Nutrition in dementia
This CPD article provided tools and strategies to help healthcare professionals adopt a holistic approach when caring for patients with dementia.
Gaining an understanding of what foods and drinks a patient does and does not like and how often they usually eat enables the healthcare team to accommodate their preferences. Familiar foods can also be a source of comfort and security for patients with dementia during stressful events, such as admission to hospital.
Knowing the patient’s preferred diet and fluids can help promote better recovery, and prevent pressure ulcers and urinary tract infections. Managing a patient’s diet also presents an opportunity to work with family members and encourage them to become more involved in patient care, for example bringing food in for the patient and eating with them.

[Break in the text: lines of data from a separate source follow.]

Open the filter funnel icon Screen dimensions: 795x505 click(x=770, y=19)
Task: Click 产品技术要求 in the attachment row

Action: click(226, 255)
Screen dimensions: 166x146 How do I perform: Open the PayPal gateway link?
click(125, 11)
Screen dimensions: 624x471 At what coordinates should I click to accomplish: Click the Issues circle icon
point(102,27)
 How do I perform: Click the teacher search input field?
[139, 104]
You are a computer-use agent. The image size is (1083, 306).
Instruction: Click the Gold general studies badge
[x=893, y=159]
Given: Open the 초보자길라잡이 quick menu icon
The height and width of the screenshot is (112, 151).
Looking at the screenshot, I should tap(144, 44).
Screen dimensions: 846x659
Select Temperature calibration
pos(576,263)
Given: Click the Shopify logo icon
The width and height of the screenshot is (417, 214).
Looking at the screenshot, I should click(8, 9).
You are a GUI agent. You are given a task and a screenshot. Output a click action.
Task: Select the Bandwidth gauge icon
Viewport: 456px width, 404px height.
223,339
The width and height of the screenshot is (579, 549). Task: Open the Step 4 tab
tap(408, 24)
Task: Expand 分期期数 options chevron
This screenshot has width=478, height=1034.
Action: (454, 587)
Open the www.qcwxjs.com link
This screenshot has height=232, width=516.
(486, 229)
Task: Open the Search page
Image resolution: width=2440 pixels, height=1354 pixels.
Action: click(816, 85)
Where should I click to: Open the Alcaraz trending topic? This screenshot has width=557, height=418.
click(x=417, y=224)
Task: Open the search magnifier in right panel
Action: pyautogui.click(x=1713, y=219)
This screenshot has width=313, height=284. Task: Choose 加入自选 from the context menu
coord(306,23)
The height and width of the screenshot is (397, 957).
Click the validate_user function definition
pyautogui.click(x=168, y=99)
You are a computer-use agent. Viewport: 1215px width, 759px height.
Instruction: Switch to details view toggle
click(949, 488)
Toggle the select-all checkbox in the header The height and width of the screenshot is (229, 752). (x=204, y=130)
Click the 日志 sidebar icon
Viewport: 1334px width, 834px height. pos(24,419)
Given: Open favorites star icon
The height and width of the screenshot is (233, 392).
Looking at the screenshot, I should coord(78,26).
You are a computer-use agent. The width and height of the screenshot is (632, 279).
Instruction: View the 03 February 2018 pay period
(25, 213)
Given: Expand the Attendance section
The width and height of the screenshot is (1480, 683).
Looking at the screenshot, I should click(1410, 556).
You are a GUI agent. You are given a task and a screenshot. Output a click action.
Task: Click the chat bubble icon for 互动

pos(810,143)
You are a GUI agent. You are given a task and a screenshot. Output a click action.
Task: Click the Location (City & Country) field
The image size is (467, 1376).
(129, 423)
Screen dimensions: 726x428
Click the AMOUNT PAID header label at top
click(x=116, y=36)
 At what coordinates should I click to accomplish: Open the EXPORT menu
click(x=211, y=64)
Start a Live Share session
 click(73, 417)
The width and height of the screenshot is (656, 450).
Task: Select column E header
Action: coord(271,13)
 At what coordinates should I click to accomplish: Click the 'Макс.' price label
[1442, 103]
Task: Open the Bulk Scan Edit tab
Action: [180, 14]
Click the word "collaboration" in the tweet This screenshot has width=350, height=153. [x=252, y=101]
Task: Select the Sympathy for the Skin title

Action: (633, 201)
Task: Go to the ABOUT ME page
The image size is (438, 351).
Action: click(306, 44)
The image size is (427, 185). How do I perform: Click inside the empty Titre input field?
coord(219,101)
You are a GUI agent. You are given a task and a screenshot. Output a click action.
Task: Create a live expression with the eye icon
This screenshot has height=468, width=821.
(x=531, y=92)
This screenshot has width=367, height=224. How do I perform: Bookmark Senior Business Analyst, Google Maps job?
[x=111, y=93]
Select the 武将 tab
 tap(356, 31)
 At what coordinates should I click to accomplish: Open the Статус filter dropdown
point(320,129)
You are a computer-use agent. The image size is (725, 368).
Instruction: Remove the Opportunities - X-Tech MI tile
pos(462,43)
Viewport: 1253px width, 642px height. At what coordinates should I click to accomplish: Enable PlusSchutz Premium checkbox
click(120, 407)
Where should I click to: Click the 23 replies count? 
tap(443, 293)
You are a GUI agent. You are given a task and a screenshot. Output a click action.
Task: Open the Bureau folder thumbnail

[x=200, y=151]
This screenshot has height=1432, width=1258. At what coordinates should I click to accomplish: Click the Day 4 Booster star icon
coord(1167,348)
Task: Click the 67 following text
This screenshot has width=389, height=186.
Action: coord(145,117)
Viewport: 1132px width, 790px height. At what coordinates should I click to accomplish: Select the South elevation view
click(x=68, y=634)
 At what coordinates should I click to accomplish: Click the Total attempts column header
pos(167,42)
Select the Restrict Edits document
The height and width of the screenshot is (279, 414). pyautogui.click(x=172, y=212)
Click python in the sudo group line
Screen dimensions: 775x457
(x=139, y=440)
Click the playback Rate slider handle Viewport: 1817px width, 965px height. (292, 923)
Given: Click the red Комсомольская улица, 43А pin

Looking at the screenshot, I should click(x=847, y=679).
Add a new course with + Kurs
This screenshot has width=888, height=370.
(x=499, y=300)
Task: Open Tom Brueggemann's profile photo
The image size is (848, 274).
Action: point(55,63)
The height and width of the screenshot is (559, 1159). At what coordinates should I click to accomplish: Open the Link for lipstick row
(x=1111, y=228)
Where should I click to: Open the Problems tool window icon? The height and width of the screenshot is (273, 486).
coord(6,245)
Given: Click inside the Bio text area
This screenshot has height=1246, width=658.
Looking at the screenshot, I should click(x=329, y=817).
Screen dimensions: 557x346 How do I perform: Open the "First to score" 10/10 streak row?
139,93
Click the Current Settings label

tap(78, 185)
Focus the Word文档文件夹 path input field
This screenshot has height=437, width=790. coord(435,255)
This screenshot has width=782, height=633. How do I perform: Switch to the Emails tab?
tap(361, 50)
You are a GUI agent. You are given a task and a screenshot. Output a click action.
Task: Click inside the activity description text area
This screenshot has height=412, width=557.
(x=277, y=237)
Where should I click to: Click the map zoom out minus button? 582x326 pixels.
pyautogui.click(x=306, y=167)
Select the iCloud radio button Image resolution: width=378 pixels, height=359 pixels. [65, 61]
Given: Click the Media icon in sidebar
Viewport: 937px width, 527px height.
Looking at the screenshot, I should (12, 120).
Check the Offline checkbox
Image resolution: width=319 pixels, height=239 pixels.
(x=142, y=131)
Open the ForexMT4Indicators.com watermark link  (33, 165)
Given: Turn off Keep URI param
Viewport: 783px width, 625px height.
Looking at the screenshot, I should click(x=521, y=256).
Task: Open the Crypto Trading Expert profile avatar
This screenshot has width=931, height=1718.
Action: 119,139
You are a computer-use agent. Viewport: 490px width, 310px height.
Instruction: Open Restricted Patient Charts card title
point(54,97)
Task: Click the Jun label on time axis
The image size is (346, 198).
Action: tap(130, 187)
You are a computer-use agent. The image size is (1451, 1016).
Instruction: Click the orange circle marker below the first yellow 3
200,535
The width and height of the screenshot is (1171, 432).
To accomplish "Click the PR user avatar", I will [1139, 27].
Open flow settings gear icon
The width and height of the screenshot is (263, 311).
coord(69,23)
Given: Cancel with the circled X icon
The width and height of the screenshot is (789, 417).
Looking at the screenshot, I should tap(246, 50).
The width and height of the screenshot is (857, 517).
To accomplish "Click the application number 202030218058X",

Reflecting on my practice, I recall many patients who would have benefited from the introduction of familiar finger foods to their diet. This strategy would be ideal for patients who do not finish whole meals or find eating a complete meal too stressful. Small portions would be appropriate for patients who take a long time to eat, can only manage small bites or are not used to the eating times in hospital or the care setting.
Before reading the article I was not familiar with the Edinburgh Feeding Evaluation in Dementia Scale. I intend to discuss this tool with the local dementia team and suggest its use on wards throughout the hospital. If this scale were completed for every patient with dementia on admission, staff could ensure they received appropriate meals from the start of their hospital stay, rather than trying to get them to eat from the standard menu.
This CPD has prompted me to examine situations and consider potential solutions. A patient may no longer be able to use a knife and fork, but if you cut up their food they can use a spoon to feed themselves. A patient’s difficulty with chewing may be a barrier at mealtimes, but if they are given soft foods they may be able to feed themselves with minimal difficulty.
The article increased my understanding of the complexities of dementia, experienced by both the patient and their family. This has encouraged me to consider other aspects of dementia care that may need to be evaluated, such as sleep. I intend to encourage other students and staff to read this article and increase their awareness of dementia care, with the aim of decreasing the number of stressful episodes for dementia patients.